L’Ospedale italiano, fortemente voluto dall’Ambasciatore Placido Vigo, è oggi una necessità che viene a rimediare ad una grossa carenza che in passato, quando le risorse economiche abbondavano, mai si è pensato di colmare. Rappresenta un salvagente per una comunità sempre meno giovane e sempre più bisognosa di cure e di medicine. L’Ambasciatore Vigo, il Console Generale Occhipinti e l’Esecutivo del nascente istituto hanno assicurato ripetutamente che tutti gli “italiani” meno fortunati, una volta accertata la loro condizione di vera necessità, riceveranno gratuitamente l’assistenza medica di cui hanno bisogno. Per il resto, l’Ospedale opererà come qualunque istituzione privata.

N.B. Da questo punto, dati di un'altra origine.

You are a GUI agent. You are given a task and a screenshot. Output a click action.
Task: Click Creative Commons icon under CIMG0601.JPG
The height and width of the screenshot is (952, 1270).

Sistemata l’emergenza dei connazionali di passaporto italiano, però, resta irrisolta quella degli italo-venezuelani. Ovvero, dei nostri pionieri che in passato, obbligati dalle leggi venezuelane, furono costretti ad acquisire la cittadinanza venezuelana per intraprendere una attività economica. Molti di loro, quando si aprirono i termini per il riacquisto della cittadinanza italiana, non lo fecero in quanto in quel momento la costituzione venezuelana ancora non prevedeva la doppia nazionalità. Per altri le difficoltà erano ancora più grandi a causa delle enormi distanze, non sempre facili da percorrere, per raggiungere il Consolato; per la complessità della pratica burocratica e, talvolta, per la poca pazienza di alcuni funzionari, non sempre disposti a districare la complessa matassa amministrativa. Oggi, questa fascia di connazionali è ingiustamente discriminata. Nonostante gli sforzi dei Consoli di turno per trovare nelle leggi aree “grigie” o comunque poco chiare che permettano soluzioni d’emergenza, sono tanti, tantissimi gli italo-venezuelani, connazionali come gli altri seppur privi di un passaporto, che restano abbandonati al loro destino. È prevista anche per loro l’assistenza gratuita presso l’Ospedale italiano? È un quesito ancora non chiarito e al quale è necessario dare una risposta. Ci si chiede, in questo caso, se tra coloro ai quali l’Ambasciata ha delegato la direzione dell’Ospedale Italiano prevarrà lo spirito di solidarietà, che ha sempre caratterizzato la nostra Comunità, o se resteranno, invece, indifferenti a queste problematiche e limiteranno al minimo l’aiuto richiesto da chi ne avrà bisogno.